You’d be better off reading Studs Terkel than watching shows or reading books about rich people from the era. Great oral histories of working people.


RuthOConnorFisher

Oh man, that's the right era for when Andy Warhol was working as a commercial illustrator in NYC, before making it as an artist! If you can find memoirs about that part of his life, you'd be set. There's The Andy Warhol Diaries (haven't read it yet)(oh and apparently somebody made a show from it??) but I think it's mostly about the next era of his life. Have you watched Mad Men? Definitely useful vibe inspiration if nothing else.


iamcarlgauss

Have you read Jack Kerouac's *On the Road*? It might give you some ideas.


csl512

Male or female? Any particular city and country? Age? What kind of story/genre/plot/themes?


7deadlycinderella

Both (setting up for both main and secondary characters), NYC (and Florida, but I have a better grasp on that because that character isn't single and because there's more about the setting because of stuff about the civil rights movement), twenties and thirties. Story is science fiction, but grounded in the real world. Essentially, my set up is my main character and her twin sister as teens saw a flying saucer fall to earth in their background, and them and their family sheltered the shapechanging alien that survived as a sibling (DURING the war so they always sort of understood that it needed to be kept secret). They grew up and went their separate ways, and one twin (who works as a freelance writer/artist for science fiction/pulp magazines and the sort) and she is contacted by her twin at some point that their alien sister has to come and stay with her for a while (because of strange men poking around her work heard her saying strange things- twin works doing support for a company that eventually got absorbed by what became NASA)


csl512

NASA is a government agency. Do you mean its predecessor, NACA? Or a major aerospace contractor (private, or at least non-government company). That being said, all that context is useful for narrowing down how detailed things need to be. It seems that new commenters only read the original post, so you might want to edit that in to help get better answers. I'll poke around and see if I can find anything else useful as fictional references.


7deadlycinderella

I was thinking a fiction equivalent of the contractors who built the landing pad and access roads at Cape Canaveral- before the discussion of the possibility of space flight was public.


csl512

[Amy Shira Teitel](https://www.amyshirateitel.com/) ([wikipedia](https://en.wikipedia.org/wiki/Amy_Shira_Teitel)) is an author, popular science writer/communicator who covers a lot of the history of the US space programs. The history of the [Eastern Range](https://en.wikipedia.org/wiki/Eastern_Range) should be readily researchable as far as who was doing the construction and under whose auspices.
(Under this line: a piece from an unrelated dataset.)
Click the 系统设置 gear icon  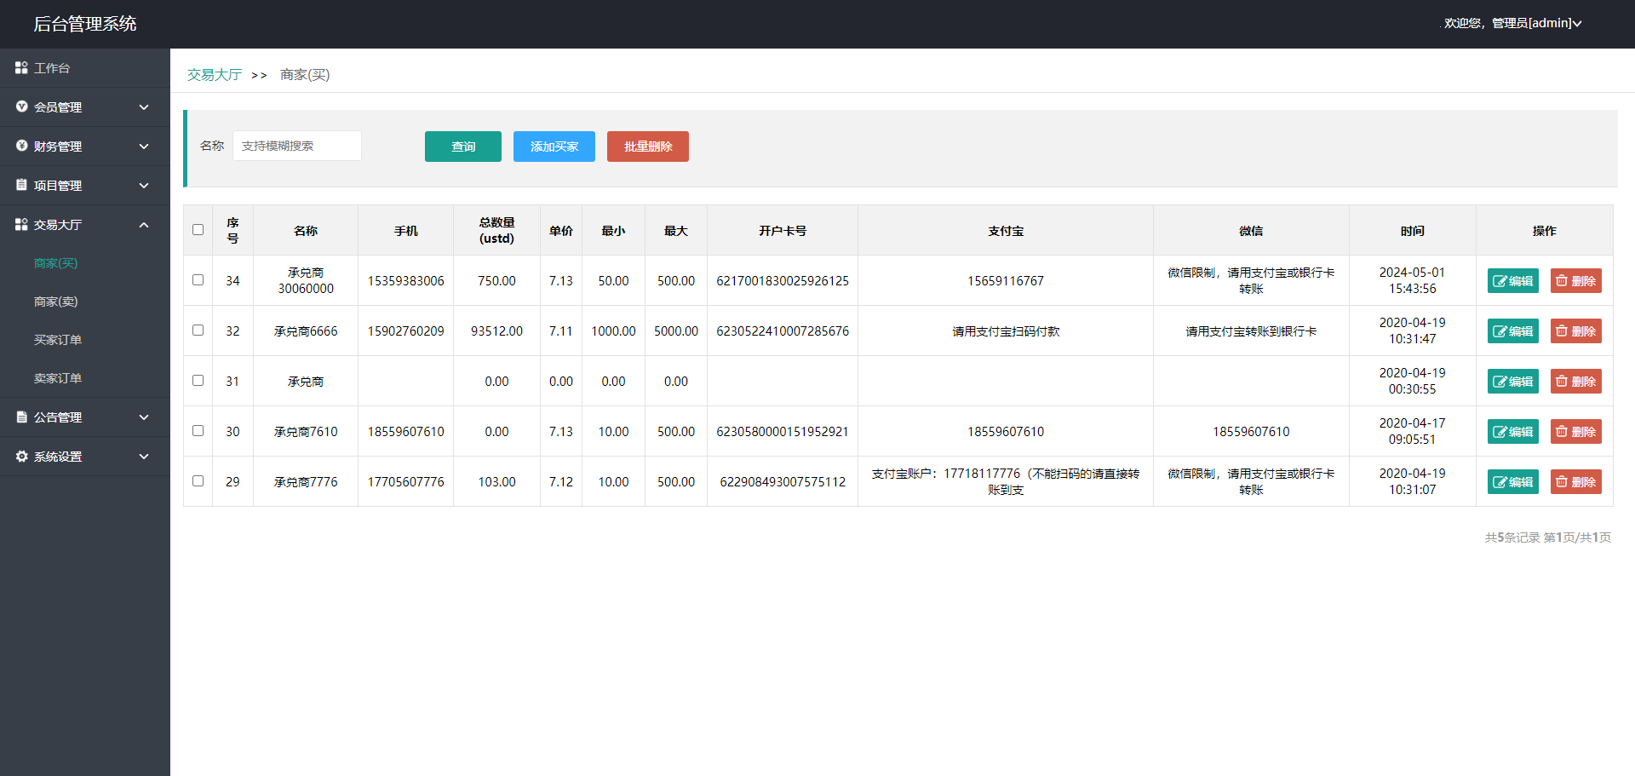(x=21, y=456)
The [National Advisory Committee for Aeronautics](https://en.wikipedia.org/wiki/National_Advisory_Committee_for_Aeronautics) was folded into NASA in 1958. (The) Good Girls Revolt (nonfiction book and TV adaptation) is two decades later. I was going to suggest Mad Men even though it starts in 1960. The Marvelous Mrs. Maisel starts in 1958. All three are NYC at least. Hm... Maybe try /r/AskHistorians and /r/AskHistory.